The struggle to make Chiropractic care available to all of this country's deserving soldiers and veterans continues to achieve some victories. Per the latest round of federal legislation, 11 additional treatment facilities will receive funding to provide services to active-duty military personnel.

Members of the Chiropractic profession have been working hard to lobby Congressional representatives toward making services available to all active duty and veteran service people. The latest victory in this quest came when Congress passed the National Defense Authorization Act (NDAA) for the Fiscal Year 2009. In it, Congress mandated that the Secretary of Defense must see to it that Chiropractic services are made available at 11 additional treatment facilities.

The American Chiropractic Association (ACA) has been strongly behind the continued lobbying effort in Congress where Chiropractic generally finds more support than it does among military leadership. "Despite opposition by Chiropractic competitors and an all-to-often unreceptive bureaucracy within the Department of Defense (DoD) healthcare system, we are making strides to increase the number of active-duty personnel with access to much-needed Chiropractic care." These were the words of Glenn Manceaux, DC, who is the president of the ACA.
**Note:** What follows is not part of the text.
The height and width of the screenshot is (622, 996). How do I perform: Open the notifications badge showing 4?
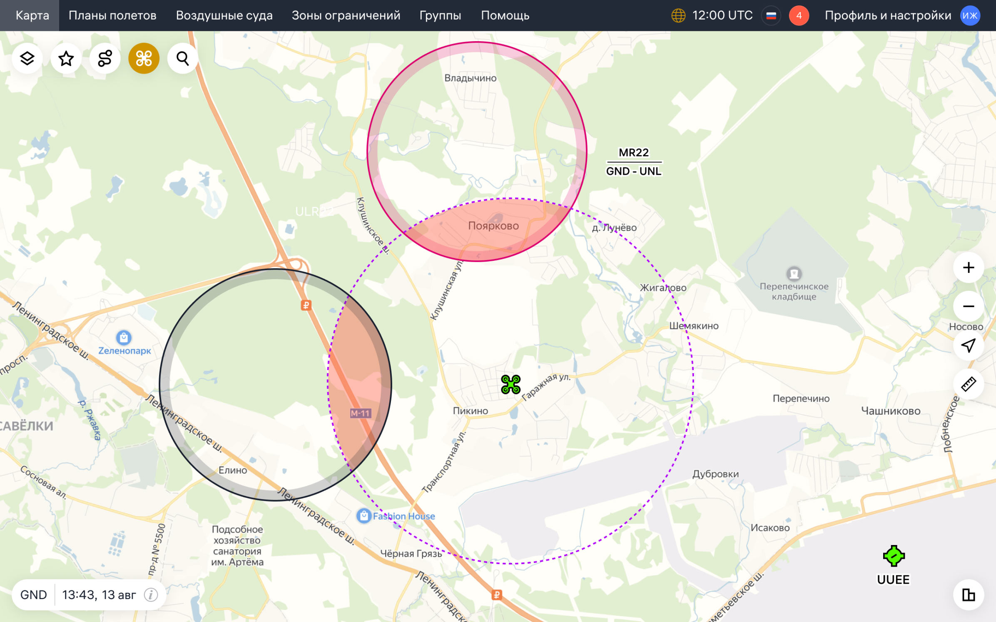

Also involved in the effort to bring more Chiropractic to military personnel are members of the Association of Chiropractic Colleges (ACC). "Given the DoD's unsympathetic attitude, it is remarkable that any pro-Chiropractic provision survived the legislative process and was included in the final version of the National Defense Authorization Act," said Carl Cleveland III, DC, president of the ACC. "Some at the DoD would like to limit the Chiropractic program to its current plateau of 49 bases, but Congress continues to support program expansion and for that, we are very grateful."

Military personnel involved in the current war in Iraq stand to be the major beneficiaries of this legislation. Observation of medically evacuated soldiers continues to show that the type of injuries sustained can most effectively be treated by a chiropractor. These include low back injuries and pain which is sustained by some 53 percent of victims. Additional injures include extremity pain that accounts for 23 percent of problems. Herniated disc is also a common diagnosis that involves about 25 percent of all pain disorders. Per a study published in the Journal Anesthesia & Analgesia, "The major cause of attrition in recent wars has not been battle-inflicted injuries but more ordinary conditions such as accidents and musculoskeletal complaints."

Given all of this information, the battle to bring Chiropractic to all service personnel continues. Another round of actions will need to begin when a new president and a new Congress are seated in January. Deserving personnel who have given much for this country will be the future beneficiaries of a fight for Chiropractic services that will need to go on in Congress and in the DoD for many years to come.